To train a YOLO model, your data must be organized in a specific structure:
dataset/
│
├── images/
│ ├── train/
│ └── val/
│ ├── {pulse_number}_img_{frame_number}.png
│
└── labels/
├── train/
└── val/
└── {pulse_number}_img_{frame_number}.txt
- images/: Contains the images for training and validation.
- train/: Folder for training images.
- val/: Folder for validation images.
- labels/: Contains the corresponding label files for training and validation.

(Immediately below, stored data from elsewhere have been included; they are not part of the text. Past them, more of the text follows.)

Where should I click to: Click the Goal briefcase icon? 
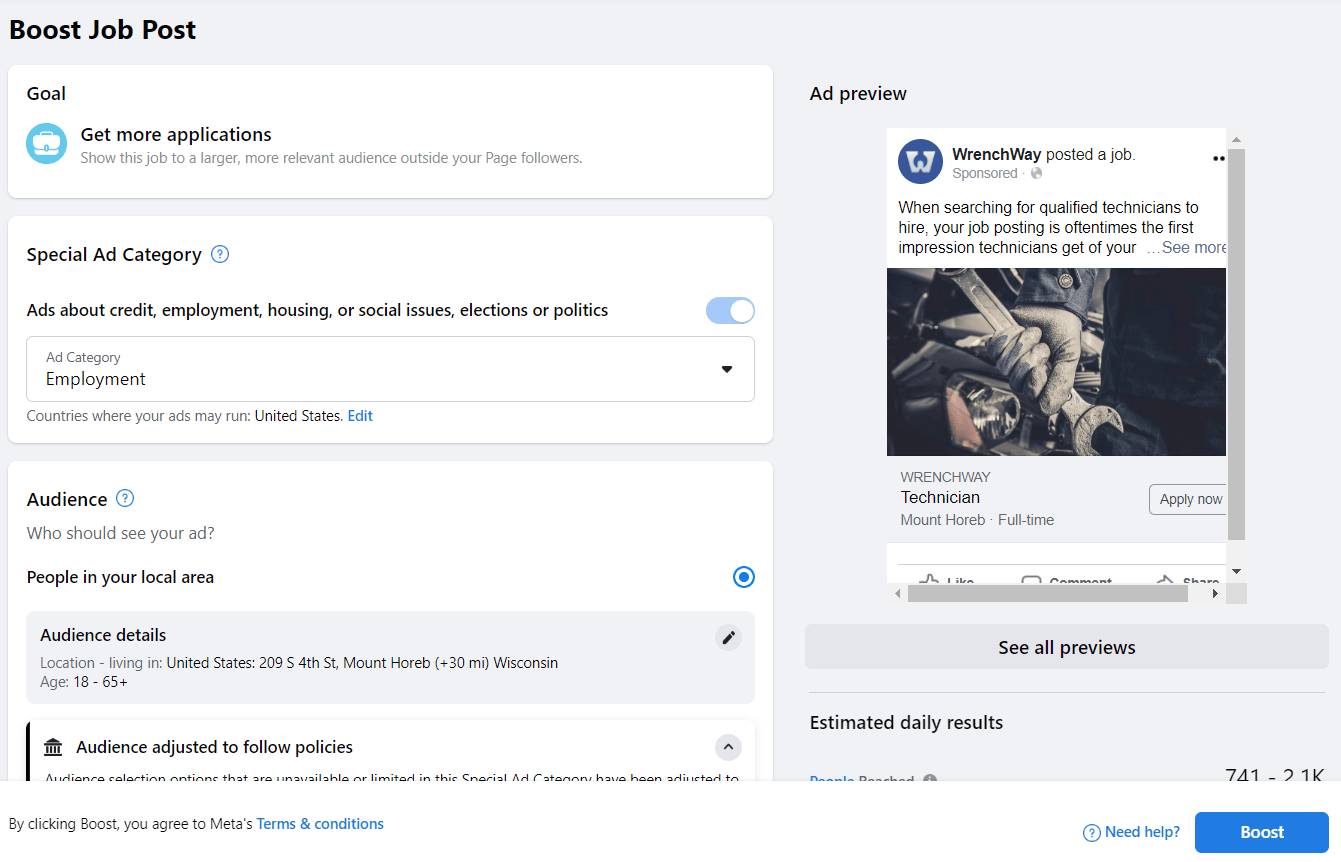coord(46,145)
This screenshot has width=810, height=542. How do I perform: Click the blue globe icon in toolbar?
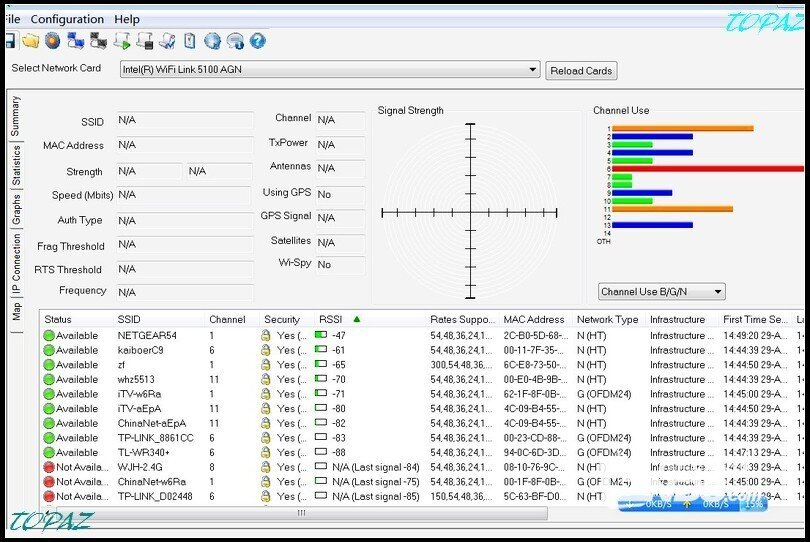[x=212, y=41]
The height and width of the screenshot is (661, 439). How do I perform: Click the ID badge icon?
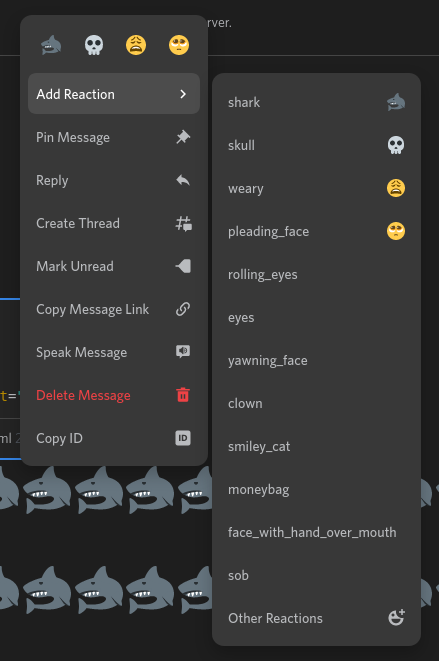tap(183, 438)
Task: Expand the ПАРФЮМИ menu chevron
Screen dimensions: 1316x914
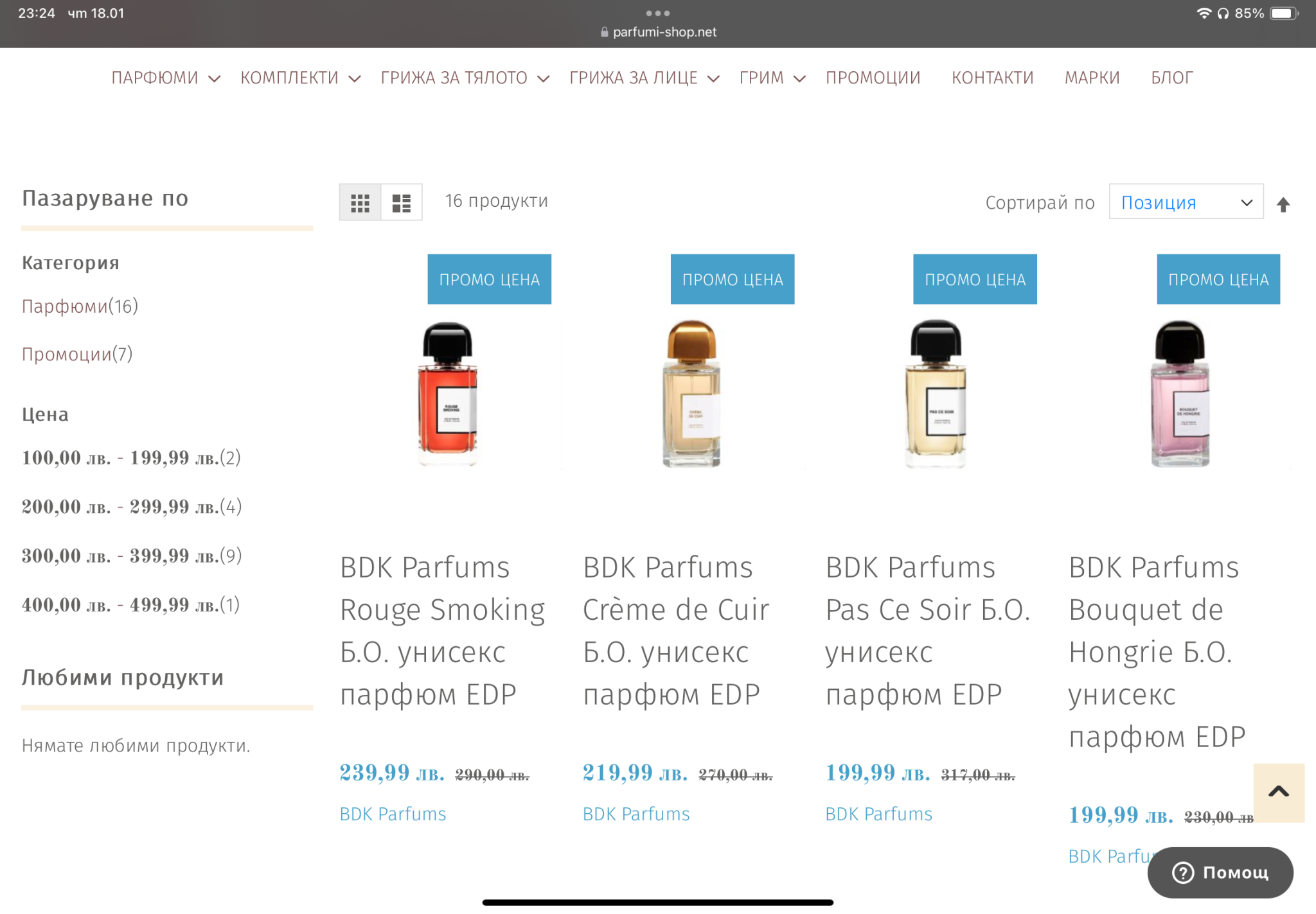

- train/: Folder for training labels.
- val/: Folder for validation labels.
The given script can convert your data into the required format as stated above. For this, the we require input image directory and input label directory to structed as given below.
dataset/
│
├── images/
│ ├── Segmented Images_{pulse_number}/
│ ├── Segmented Images_{pulse_number}
│ ├── {pulse_number}_img_{frame_number}.tif
│
└── labels/
├── {pulse_number}_labels
└── {pulse_number}_img_{frame_number}.txt
This script transforms your data directory to match the YOLO model’s requirements (training and validation directory split) for training the model.
To use the script -
python <yolo_data_processing.py> <input_labels_dir> <input_image_dir> <yolo_data_dir> <train_ratio>
Args:
- input_labels_dir: Path to the directory containing the label files.
- input_image_dir: Path to the directory containing the image files.
- yolo_data_dir: Path to the directory where the YOLO-formatted data will be saved.
- train_ratio: Ratio of images to be used for training (e.g., 0.75 for 75% training and 25% validation).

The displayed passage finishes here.